**Required tasks**
**A.** In the passage on forests subject to selective logging, rewrite the paragraph that begins "By calculating ecosystem multifunctionality" as a short bulleted list that keeps its main findings.
**B.** Answer these questions using the passage on forests subject to selective logging:
(i) Which three measures showed no significant difference among the three forest categories?
(ii) Which three kinds of diversity are higher in moderately disturbed forest stands than in old forest stands?
(iii) What capacity does the passage attribute to secondary forests that suffered selective logging disturbance?
**C.** Reproduce the part of the passage on forests subject to selective logging that runs from "Although the moderately" up to and including "old forest stands.".
Top of Passage provided
By calculating ecosystem multifunctionality and analysing the relative contribution of its drivers (e.g., climate factors, disturbance intensity, plant and soil microbial attributes), the researchers found that there was no significant difference in community productivity, litter biomass and litter water holding capacity in the three forest categories, but the soil organic carbon density, soil water holding capacity, and soil available nitrogen, phosphorus and potassium contents in the forests that were subject to selective logging have exceeded that in the old forests, indicating that the secondary forests that suffered from selective logging disturbance has strong self-restoration capacity.
Although the moderately disturbed forest stands have lower functional trait diversity and stand structure diversity, it has higher plant species diversity, phylogenetic diversity and soil microbial diversity than the old forest stands.
Bottom of Passage provided
Top of Supplied material
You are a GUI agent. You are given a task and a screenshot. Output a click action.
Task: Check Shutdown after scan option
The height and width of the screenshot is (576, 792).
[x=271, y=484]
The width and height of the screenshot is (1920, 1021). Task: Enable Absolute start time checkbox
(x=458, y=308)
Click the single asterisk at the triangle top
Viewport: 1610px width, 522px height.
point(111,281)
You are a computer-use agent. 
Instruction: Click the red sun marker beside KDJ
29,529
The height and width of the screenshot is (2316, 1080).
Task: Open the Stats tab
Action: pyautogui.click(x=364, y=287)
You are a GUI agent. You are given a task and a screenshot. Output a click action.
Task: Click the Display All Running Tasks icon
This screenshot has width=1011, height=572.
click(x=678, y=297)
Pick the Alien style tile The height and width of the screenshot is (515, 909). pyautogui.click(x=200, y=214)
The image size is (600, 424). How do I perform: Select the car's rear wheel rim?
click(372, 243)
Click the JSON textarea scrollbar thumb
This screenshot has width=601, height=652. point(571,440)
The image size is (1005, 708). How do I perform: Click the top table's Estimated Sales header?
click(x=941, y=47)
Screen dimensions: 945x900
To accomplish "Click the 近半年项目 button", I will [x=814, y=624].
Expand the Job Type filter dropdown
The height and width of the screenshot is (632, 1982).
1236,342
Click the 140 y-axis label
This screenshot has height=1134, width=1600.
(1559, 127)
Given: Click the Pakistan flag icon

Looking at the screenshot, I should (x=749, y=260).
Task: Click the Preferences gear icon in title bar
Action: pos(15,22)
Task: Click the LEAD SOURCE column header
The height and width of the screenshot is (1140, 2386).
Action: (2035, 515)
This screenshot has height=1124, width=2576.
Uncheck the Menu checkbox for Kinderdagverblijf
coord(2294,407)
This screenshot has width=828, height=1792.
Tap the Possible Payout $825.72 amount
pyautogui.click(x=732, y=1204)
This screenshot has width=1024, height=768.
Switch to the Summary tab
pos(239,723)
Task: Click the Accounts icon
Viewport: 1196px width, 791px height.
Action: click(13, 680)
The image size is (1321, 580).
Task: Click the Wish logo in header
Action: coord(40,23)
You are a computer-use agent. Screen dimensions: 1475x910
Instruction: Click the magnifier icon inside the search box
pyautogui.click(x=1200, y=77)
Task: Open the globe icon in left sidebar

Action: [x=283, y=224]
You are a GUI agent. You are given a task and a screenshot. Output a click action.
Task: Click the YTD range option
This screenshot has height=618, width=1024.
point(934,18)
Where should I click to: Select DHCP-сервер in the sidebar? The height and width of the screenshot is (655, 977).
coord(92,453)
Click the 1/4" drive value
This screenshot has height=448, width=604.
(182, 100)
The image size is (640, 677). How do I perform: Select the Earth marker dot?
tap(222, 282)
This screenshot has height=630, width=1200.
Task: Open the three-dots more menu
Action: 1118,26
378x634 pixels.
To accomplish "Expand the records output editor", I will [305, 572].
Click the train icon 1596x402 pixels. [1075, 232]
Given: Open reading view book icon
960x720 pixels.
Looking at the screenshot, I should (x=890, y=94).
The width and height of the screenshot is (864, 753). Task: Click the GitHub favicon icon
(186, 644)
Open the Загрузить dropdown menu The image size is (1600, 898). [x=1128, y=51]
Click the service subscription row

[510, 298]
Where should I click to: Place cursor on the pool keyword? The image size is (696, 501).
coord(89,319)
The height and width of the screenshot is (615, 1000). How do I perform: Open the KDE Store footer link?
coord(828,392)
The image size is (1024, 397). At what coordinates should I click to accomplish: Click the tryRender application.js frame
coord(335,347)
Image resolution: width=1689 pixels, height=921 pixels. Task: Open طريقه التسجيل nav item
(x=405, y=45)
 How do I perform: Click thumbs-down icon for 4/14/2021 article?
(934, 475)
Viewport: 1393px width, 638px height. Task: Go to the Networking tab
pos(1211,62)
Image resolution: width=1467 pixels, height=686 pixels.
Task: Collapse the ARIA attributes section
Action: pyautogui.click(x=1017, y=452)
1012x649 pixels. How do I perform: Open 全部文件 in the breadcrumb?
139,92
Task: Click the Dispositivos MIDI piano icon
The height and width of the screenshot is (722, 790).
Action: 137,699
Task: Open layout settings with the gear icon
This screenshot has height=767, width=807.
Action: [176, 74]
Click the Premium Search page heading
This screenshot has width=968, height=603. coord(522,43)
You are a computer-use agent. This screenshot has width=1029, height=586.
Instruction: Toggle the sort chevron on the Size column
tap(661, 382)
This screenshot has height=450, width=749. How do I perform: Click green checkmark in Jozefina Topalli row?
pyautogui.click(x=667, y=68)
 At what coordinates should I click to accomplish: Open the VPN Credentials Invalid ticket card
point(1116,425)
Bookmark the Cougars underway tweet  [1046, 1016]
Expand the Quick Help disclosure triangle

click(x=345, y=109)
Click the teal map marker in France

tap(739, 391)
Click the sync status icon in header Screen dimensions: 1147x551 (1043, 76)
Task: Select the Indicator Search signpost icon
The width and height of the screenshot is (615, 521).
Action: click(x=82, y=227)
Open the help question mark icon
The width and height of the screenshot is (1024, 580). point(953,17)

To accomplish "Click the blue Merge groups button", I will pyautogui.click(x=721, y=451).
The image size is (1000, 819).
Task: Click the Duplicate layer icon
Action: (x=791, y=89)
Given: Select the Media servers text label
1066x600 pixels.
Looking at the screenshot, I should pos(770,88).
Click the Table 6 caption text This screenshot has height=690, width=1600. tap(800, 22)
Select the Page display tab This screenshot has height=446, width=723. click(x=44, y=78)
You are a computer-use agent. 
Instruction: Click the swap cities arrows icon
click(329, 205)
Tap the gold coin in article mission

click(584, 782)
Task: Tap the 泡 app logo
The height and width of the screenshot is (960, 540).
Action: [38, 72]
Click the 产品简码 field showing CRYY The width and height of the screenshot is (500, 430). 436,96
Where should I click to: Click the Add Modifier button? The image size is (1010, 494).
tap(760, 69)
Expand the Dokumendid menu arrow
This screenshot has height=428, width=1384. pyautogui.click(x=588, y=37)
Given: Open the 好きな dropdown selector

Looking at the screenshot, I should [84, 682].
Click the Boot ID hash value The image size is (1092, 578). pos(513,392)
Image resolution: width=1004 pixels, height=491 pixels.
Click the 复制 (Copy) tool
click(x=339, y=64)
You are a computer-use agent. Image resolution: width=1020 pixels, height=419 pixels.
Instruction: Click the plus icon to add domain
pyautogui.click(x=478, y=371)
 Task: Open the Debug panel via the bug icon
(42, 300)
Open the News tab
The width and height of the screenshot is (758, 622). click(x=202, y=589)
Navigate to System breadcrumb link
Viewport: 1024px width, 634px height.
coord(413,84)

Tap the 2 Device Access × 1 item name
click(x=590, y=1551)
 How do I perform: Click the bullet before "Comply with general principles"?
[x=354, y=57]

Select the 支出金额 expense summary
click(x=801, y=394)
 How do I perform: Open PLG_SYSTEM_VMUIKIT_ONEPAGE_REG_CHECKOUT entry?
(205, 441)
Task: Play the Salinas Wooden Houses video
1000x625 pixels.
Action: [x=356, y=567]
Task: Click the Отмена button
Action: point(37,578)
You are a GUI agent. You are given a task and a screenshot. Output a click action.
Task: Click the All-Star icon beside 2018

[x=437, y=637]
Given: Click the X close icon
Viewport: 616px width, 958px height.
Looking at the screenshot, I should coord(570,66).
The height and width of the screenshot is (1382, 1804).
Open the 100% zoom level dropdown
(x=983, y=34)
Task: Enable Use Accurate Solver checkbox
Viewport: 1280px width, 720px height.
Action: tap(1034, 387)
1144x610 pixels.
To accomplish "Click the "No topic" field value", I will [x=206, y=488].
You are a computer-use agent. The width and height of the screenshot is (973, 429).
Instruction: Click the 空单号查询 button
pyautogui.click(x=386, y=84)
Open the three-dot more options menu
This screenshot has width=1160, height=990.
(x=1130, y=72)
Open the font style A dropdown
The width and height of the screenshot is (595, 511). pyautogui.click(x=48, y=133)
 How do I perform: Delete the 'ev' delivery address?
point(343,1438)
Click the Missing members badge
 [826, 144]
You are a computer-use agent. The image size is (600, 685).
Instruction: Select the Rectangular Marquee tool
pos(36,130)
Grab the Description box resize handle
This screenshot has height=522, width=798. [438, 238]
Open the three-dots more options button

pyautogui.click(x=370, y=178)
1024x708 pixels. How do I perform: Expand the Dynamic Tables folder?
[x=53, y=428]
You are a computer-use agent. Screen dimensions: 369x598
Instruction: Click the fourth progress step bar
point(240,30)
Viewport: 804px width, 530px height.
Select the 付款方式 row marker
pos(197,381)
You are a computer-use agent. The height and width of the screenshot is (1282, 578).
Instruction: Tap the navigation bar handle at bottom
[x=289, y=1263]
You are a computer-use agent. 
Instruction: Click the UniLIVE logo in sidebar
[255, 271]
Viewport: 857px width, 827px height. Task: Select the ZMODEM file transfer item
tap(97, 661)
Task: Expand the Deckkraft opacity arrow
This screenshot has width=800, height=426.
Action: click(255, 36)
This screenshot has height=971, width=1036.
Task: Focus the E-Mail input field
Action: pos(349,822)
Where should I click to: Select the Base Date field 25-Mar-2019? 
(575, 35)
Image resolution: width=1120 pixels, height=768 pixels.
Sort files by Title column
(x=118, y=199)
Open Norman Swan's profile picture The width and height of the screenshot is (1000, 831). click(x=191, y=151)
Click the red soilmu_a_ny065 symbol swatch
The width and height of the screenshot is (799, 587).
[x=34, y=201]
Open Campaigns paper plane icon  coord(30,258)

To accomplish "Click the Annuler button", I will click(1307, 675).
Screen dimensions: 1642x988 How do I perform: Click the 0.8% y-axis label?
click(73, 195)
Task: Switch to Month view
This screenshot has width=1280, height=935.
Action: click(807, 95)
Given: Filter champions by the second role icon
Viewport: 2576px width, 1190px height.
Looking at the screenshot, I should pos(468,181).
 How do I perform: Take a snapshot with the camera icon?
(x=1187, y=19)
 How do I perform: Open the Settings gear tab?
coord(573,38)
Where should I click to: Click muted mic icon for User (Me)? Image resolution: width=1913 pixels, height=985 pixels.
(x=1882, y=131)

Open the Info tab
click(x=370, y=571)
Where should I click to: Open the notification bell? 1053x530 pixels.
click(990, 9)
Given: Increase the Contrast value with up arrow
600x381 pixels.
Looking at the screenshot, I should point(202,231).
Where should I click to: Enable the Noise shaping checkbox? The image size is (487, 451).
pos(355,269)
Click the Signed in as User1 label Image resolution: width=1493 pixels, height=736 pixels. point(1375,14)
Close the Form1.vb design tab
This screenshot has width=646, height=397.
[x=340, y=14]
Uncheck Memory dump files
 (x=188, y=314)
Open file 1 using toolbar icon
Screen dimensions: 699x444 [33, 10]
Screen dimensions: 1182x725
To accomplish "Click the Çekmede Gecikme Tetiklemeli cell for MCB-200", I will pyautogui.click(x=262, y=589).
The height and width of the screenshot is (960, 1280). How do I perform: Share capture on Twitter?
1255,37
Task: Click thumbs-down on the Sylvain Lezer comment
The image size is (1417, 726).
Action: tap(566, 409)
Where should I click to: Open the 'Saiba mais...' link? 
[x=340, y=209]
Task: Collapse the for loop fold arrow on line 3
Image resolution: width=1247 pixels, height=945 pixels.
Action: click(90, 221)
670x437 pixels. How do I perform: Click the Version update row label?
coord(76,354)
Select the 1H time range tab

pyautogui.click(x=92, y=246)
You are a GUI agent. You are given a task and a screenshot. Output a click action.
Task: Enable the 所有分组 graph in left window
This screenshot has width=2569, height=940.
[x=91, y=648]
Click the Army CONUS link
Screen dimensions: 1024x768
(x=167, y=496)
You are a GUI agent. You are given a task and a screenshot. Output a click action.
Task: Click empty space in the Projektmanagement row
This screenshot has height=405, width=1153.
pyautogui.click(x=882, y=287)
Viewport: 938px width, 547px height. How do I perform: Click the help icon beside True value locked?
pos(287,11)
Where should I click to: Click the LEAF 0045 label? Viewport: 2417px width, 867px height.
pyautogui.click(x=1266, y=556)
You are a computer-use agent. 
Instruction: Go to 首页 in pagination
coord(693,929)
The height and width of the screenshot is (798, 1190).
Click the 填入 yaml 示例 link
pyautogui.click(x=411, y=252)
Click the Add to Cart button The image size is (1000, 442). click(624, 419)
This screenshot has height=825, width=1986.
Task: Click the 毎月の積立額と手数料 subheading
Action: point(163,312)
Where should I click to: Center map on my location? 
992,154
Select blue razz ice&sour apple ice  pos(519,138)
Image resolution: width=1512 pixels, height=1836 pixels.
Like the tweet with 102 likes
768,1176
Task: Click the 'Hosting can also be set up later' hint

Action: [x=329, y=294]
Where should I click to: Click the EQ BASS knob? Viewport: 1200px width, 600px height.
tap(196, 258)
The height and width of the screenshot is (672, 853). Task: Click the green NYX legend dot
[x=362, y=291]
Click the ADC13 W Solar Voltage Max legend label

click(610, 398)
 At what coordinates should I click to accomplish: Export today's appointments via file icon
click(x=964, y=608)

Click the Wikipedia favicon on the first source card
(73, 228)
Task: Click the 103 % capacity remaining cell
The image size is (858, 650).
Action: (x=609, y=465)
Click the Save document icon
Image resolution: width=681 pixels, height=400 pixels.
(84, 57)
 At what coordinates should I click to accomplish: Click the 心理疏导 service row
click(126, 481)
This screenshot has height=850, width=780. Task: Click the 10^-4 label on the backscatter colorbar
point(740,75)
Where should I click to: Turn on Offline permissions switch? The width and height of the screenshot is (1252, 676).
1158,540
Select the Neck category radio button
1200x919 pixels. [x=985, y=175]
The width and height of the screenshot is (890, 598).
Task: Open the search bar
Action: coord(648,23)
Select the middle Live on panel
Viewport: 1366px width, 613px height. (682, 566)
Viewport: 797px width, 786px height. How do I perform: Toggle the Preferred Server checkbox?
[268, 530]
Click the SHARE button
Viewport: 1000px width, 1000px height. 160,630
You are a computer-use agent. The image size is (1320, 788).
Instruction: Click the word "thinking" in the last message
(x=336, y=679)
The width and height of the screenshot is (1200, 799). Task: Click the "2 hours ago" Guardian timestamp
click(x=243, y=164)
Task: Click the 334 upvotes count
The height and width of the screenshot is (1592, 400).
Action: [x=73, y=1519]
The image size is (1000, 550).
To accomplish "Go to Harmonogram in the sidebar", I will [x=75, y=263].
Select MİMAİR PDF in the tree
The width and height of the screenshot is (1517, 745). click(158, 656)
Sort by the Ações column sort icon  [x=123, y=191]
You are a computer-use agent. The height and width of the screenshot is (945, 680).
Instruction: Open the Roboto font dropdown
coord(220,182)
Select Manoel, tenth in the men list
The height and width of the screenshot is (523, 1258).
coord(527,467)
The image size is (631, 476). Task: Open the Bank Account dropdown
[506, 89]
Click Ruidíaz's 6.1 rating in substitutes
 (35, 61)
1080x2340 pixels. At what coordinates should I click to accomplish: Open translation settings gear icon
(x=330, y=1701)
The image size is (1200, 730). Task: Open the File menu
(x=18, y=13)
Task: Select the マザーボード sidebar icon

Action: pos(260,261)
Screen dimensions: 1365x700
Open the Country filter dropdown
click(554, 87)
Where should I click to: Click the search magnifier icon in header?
Bottom of Supplied material
**Activity answers**
**A.**
- Method: ecosystem multifunctionality was calculated, and the relative contribution of its drivers was analyzed. The drivers included climate factors, disturbance intensity, and plant and soil microbial attributes.
- No significant difference across the three forest categories: community productivity, litter biomass, and litter water holding capacity.
- Higher in selectively logged forests than in old forests: soil organic carbon density, soil water holding capacity, and soil available nitrogen, phosphorus and potassium.
- Conclusion: secondary forests disturbed by selective logging have strong self-restoration capacity.

**B.**
(i) Community productivity, litter biomass and litter water holding capacity.
(ii) Plant species diversity, phylogenetic diversity and soil microbial diversity.
(iii) Strong self-restoration capacity.

**C.**
Although the moderately disturbed forest stands have lower functional trait diversity and stand structure diversity, it has higher plant species diversity, phylogenetic diversity and soil microbial diversity than the old forest stands.